[Data to examine Boundary: Start]
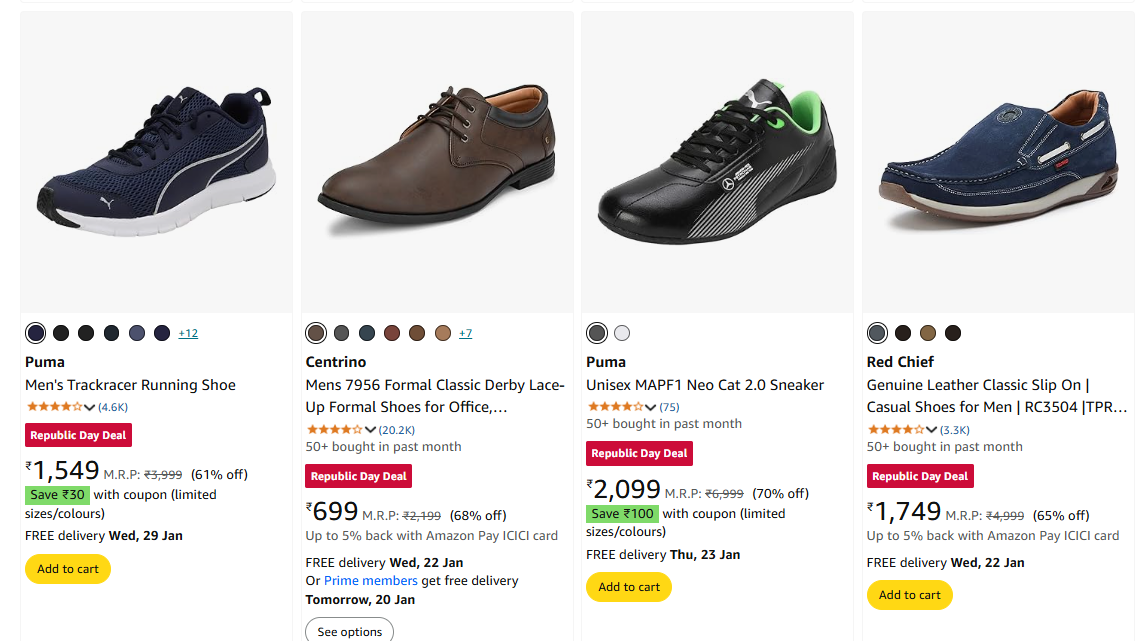Show +7 more colors for Centrino shoe
Image resolution: width=1136 pixels, height=641 pixels.
point(465,333)
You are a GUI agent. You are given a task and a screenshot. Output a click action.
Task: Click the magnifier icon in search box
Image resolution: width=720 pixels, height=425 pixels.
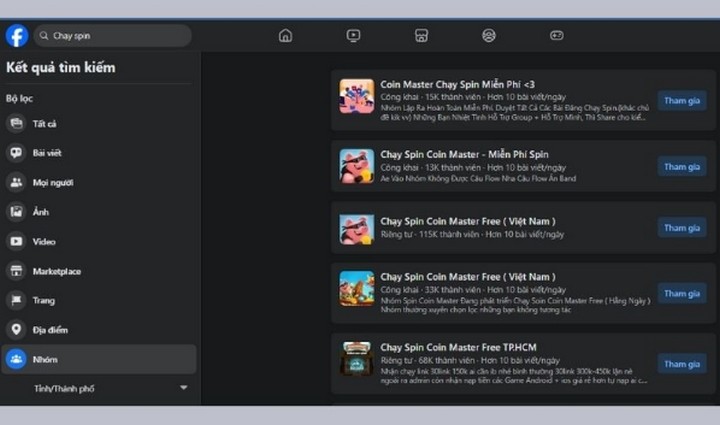(43, 36)
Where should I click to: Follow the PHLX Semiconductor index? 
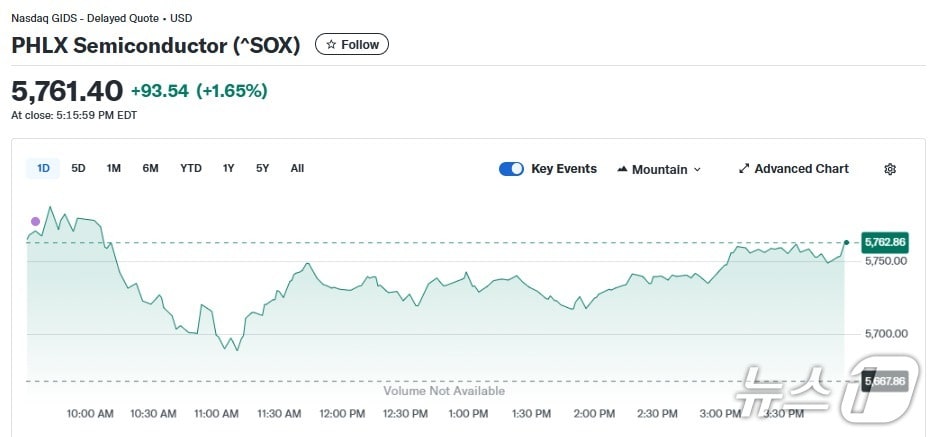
[Data to examine Boundary: End]
*The problem*. What the answer must hold is the exact text of every line from the one containing "Image resolution: width=720" through the end of the data, minus any pictures.

*Task answer*.
Image resolution: width=720 pixels, height=425 pixels.
(43, 36)
Where should I click to: Follow the PHLX Semiconductor index? 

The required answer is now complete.